### PROBLEM
Copy out again, unchanged, the listing below from the line that has "Instruction: Click the 5G coverage ring icon" through the line that has "Task: Sort by 出现次数 column header".

THE DATA section start

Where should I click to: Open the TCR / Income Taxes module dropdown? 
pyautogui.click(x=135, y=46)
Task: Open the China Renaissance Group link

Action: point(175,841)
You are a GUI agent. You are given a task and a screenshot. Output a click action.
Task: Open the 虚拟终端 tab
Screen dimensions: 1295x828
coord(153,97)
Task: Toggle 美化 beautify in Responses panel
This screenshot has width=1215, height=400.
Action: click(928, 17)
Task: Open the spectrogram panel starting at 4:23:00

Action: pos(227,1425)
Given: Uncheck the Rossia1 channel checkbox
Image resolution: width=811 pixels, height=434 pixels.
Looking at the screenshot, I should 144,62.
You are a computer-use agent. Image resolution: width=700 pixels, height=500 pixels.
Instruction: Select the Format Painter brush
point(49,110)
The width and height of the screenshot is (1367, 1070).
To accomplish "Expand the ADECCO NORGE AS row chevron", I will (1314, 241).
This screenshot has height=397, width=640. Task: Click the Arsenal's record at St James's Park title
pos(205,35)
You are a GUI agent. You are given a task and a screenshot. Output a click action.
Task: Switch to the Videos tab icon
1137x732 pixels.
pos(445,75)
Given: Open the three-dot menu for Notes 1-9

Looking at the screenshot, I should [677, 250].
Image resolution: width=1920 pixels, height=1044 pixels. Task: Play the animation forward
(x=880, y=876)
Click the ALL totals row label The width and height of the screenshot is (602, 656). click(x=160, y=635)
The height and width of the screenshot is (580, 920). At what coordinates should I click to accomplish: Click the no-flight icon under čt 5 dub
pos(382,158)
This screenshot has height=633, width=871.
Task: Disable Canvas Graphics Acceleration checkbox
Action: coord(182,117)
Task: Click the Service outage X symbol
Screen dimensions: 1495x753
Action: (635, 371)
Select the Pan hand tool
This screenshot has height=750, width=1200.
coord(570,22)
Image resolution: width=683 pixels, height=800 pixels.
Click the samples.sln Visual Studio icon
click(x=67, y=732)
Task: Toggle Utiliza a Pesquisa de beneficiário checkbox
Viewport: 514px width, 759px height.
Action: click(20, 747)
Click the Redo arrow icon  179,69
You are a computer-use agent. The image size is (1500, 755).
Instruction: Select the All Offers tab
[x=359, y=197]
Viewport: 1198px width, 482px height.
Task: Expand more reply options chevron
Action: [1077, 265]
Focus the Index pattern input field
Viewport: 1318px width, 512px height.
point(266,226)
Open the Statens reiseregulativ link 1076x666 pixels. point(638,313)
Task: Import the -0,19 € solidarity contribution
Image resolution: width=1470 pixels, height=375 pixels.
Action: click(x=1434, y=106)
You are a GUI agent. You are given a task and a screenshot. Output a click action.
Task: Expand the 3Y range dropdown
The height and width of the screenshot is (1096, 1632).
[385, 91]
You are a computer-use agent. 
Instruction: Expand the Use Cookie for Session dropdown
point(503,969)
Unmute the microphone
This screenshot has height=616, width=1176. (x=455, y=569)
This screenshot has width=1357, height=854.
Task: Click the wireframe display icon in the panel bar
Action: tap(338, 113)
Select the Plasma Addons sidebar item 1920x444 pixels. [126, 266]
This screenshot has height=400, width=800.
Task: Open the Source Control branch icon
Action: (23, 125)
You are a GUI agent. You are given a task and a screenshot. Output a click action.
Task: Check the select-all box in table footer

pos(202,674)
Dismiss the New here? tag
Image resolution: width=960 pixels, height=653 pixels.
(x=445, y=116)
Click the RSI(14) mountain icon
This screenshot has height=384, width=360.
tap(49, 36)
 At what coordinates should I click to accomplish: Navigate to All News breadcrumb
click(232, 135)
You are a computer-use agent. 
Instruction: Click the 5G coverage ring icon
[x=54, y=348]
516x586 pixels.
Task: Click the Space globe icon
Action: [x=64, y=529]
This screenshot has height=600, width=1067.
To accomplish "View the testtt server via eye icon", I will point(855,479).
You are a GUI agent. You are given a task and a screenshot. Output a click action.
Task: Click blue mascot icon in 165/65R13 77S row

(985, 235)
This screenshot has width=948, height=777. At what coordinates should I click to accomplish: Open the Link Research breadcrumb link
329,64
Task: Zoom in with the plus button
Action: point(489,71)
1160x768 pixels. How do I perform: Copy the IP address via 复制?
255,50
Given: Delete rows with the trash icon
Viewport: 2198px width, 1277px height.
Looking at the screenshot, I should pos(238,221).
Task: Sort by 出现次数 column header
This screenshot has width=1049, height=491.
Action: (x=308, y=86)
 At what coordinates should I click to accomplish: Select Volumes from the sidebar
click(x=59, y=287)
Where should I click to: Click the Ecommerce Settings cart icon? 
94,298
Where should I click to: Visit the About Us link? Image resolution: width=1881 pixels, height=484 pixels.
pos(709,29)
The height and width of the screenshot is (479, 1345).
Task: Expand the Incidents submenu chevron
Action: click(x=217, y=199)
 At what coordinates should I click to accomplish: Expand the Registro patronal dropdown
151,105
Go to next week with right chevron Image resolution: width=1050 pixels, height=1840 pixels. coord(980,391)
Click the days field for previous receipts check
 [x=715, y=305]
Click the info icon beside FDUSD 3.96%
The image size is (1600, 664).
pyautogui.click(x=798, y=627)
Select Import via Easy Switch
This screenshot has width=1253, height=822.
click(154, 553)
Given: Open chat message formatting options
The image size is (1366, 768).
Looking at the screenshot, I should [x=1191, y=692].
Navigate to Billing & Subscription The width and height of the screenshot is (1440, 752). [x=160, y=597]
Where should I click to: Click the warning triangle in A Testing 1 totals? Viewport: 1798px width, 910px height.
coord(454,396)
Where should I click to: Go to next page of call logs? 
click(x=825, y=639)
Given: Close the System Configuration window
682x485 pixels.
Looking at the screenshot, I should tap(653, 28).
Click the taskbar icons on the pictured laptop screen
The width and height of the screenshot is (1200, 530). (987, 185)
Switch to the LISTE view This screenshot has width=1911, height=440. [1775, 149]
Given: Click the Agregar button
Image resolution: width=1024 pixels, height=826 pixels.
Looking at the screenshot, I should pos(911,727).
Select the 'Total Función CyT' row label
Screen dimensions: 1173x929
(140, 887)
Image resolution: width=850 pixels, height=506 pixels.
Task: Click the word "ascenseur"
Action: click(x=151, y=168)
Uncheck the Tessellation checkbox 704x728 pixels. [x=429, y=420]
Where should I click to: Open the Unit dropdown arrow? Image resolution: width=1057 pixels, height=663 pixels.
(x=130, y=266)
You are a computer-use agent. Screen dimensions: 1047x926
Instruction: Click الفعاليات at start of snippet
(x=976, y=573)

THE DATA section end

### SOLUTION TO THE PROBLEM
Instruction: Click the 5G coverage ring icon
[x=54, y=348]
516x586 pixels.
Task: Click the Space globe icon
Action: [x=64, y=529]
This screenshot has height=600, width=1067.
To accomplish "View the testtt server via eye icon", I will point(855,479).
You are a GUI agent. You are given a task and a screenshot. Output a click action.
Task: Click blue mascot icon in 165/65R13 77S row

(985, 235)
This screenshot has width=948, height=777. At what coordinates should I click to accomplish: Open the Link Research breadcrumb link
329,64
Task: Zoom in with the plus button
Action: point(489,71)
1160x768 pixels. How do I perform: Copy the IP address via 复制?
255,50
Given: Delete rows with the trash icon
Viewport: 2198px width, 1277px height.
Looking at the screenshot, I should pos(238,221).
Task: Sort by 出现次数 column header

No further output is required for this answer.